Nouvelles unités de production
Selon les informations que nous avons recueillies auprès du ministre de tutelle, plusieurs nouvelles usines spécialisées dans la production des anticancéreux et d’autres médicaments contre les maladies chroniques sont en cours de réalisation dans le pays, où deux cents unités de production couvriront 70% des besoins en génériques.
«L'Algérie a pour objectif d’être autosuffisante en matière de satisfaction de besoins nationaux en produits pharmaceutiques. Elle a déjà atteint l'objectif de 70% de médicaments produits localement. Aujourd'hui, il est encore possible de faire mieux, car la politique publique du médicament vise toujours à stimuler la production locale», explique à Arab News en français Idir Boutmeur, directeur recherche-développement de la société Biopharm SPA.
«L'Algérie a déjà atteint l'objectif de 70% de médicaments produits localement. Aujourd'hui, il est encore possible de faire mieux, car la politique publique du médicament vise toujours à stimuler la production locale. » Idir Boutmeur
«Certes, ce ne sera pas facile, car la liste des produits qui ne sont pas encore fabriqués localement contient des spécialités issues de technologies innovantes. Certaines d’entre elles sont toujours protégées par des brevets. Il faudra donc investir plus que jamais dans la recherche et le développement, publics et privés, pour maîtriser la fabrication des thérapies innovantes et complexes comme les biomédicaments, les anticancéreux, les produits radiopharmaceutiques ou encore les médicaments dérivés du sang, qui pèsent lourdement dans la facture d'importation du pays.»

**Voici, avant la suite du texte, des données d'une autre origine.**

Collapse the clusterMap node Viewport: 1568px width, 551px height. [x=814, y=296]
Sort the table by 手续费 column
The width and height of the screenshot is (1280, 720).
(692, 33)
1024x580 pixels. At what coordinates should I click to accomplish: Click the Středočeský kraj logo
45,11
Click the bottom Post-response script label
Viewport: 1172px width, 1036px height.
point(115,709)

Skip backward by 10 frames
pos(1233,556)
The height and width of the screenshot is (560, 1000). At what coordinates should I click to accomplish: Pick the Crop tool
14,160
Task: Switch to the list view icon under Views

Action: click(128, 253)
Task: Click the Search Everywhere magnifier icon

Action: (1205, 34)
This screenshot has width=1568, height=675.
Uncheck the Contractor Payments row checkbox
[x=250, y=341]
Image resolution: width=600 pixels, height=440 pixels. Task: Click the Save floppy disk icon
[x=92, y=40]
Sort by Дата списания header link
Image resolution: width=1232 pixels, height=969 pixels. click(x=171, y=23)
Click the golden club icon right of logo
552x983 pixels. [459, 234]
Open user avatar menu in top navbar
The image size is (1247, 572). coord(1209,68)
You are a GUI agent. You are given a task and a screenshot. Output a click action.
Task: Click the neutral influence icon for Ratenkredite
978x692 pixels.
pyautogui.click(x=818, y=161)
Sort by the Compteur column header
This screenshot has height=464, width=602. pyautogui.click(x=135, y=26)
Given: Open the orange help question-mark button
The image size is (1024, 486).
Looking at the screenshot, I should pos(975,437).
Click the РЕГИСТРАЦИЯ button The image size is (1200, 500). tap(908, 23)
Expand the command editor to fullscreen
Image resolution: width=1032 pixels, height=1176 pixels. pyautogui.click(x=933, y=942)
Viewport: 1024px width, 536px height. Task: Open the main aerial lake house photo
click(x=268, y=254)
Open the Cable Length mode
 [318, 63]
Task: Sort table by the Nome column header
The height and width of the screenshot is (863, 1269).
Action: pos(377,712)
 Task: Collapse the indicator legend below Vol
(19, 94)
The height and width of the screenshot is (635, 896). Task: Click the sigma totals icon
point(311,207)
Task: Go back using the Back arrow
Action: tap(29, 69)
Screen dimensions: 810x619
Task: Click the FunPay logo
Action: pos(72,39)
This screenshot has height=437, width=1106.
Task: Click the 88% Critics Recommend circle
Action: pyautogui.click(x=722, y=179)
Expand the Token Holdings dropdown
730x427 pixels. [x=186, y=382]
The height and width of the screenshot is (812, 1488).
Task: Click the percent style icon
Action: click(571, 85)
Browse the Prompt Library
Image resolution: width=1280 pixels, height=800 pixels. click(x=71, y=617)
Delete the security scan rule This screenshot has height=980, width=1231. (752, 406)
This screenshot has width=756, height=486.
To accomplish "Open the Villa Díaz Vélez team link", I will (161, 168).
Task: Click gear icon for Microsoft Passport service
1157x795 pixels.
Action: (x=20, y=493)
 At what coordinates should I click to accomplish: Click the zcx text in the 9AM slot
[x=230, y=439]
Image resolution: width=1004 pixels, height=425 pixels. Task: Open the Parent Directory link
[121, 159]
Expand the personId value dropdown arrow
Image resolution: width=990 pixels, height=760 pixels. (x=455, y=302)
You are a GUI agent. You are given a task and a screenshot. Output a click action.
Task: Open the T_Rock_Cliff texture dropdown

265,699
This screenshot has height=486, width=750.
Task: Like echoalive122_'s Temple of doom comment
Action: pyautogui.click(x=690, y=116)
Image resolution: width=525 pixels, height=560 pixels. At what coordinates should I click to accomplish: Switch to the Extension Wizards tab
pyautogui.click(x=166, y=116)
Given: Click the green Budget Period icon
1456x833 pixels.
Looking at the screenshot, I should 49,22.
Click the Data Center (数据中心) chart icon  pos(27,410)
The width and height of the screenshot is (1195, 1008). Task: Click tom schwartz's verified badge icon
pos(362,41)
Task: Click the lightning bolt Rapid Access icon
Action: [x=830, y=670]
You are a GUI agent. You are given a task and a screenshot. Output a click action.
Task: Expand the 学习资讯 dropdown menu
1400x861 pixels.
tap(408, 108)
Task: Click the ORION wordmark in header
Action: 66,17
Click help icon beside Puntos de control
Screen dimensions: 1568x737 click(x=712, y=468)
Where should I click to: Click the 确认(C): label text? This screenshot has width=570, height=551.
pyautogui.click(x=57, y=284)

Couverture des besoins nationaux
Interrogé sur la stratégie mise en place pour atteindre cet objectif, Idir Boutmeur affirme que «l'Algérie peut compter sur les nombreux chercheurs universitaires et sur les plates-formes techniques d'analyse modernes installées dans toutes les régions d'Algérie. Les laboratoires pharmaceutiques devront aussi consacrer une part plus importante de leurs budgets à la recherche-développement, à la formation des chercheurs ainsi qu’à la mise en place d'une collaboration gagnant-gagnant avec le monde de la recherche universitaire».
Idir Boutmeur nous explique que Biopharm, qui dispose de deux laboratoires de recherche-développement, participe à deux projets de recherche avec l'université de Blida. «Biopharm compte bien prouver qu'une collaboration entre l’université et les partenaires socio-économiques privés peut aboutir à des résultats de recherche remarquables.» Il précise que, une fois développées, les nouvelles thérapies nécessiteront des lignes de fabrication industrielle spécifiques, voire des unités de fabrication dédiées, comme celles des anticancéreux, des hormones, des immunosuppresseurs, entre autres.
Pour accroître la production locale des médicaments, le directeur recherche-développement de Biopharm nous confie: «Les autorités devraient proposer des mécanismes d'encouragement de leur fabrication qui permettraient aux industriels d'équilibrer les dépenses de recherche-développement liées aux lourds investissements d'une fabrication industrielle, d’autant plus que le ministère de tutelle veut consacrer une partie de la production à l’exportation, dont le potentiel est important.»